» **Task brief**
Your output should be the lines of the entries below, exactly, from the first one through the line that holds "Task: Click the open-folder".
** Opening Information given block **
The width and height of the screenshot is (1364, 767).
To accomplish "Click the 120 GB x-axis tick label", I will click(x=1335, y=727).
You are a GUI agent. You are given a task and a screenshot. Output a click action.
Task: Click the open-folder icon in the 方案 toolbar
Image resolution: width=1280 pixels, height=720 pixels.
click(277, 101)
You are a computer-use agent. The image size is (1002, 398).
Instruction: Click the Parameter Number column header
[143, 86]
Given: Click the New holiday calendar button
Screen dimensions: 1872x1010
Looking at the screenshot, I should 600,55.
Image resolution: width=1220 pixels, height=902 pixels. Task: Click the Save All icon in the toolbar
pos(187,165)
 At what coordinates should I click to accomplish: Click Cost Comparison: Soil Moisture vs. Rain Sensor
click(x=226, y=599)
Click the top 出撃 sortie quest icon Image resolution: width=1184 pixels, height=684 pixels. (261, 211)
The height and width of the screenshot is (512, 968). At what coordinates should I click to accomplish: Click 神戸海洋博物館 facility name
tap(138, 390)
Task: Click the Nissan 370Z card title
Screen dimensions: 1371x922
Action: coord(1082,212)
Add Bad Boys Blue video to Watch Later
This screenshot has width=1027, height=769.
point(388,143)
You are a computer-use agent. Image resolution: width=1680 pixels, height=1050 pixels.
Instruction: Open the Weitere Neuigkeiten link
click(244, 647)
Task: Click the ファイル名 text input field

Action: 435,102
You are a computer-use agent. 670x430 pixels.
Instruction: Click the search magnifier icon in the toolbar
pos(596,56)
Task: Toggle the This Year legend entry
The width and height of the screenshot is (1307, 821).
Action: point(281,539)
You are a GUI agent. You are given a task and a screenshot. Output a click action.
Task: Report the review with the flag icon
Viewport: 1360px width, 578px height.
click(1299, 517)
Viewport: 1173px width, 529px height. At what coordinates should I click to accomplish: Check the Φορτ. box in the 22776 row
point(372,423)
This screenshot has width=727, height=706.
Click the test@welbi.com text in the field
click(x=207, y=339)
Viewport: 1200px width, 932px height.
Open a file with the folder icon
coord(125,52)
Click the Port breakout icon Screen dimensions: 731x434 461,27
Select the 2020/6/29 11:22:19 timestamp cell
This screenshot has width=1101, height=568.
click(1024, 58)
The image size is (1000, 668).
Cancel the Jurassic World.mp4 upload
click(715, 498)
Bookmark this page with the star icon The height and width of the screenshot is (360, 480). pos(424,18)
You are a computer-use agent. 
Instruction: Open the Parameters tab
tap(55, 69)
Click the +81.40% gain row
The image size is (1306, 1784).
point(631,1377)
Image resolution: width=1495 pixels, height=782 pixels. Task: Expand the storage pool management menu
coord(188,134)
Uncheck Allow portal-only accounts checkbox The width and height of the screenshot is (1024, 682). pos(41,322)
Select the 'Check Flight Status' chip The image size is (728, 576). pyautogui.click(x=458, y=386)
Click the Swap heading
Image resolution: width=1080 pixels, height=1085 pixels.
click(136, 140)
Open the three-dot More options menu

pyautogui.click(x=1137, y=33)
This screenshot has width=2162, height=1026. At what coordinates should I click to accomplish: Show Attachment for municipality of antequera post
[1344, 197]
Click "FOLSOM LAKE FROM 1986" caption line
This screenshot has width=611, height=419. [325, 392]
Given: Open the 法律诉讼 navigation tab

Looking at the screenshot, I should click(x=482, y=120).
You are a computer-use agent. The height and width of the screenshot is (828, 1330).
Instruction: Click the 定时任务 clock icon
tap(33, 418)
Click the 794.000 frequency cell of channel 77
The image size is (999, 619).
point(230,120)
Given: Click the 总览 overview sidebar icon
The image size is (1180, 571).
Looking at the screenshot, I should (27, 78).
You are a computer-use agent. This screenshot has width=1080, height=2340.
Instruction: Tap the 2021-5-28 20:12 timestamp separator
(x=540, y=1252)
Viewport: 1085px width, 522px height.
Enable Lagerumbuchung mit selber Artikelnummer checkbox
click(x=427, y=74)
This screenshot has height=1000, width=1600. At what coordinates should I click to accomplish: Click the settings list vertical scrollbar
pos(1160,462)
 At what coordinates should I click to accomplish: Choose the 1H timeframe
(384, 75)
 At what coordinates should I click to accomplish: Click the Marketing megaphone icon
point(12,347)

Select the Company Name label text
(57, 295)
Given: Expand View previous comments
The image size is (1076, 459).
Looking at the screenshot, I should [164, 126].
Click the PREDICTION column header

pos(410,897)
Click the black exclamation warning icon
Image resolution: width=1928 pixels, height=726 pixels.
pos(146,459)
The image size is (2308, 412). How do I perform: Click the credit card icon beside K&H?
** Closing Information given block **
» **Answer to this task**
The width and height of the screenshot is (1364, 767).
To accomplish "Click the 120 GB x-axis tick label", I will click(x=1335, y=727).
You are a GUI agent. You are given a task and a screenshot. Output a click action.
Task: Click the open-folder icon in the 方案 toolbar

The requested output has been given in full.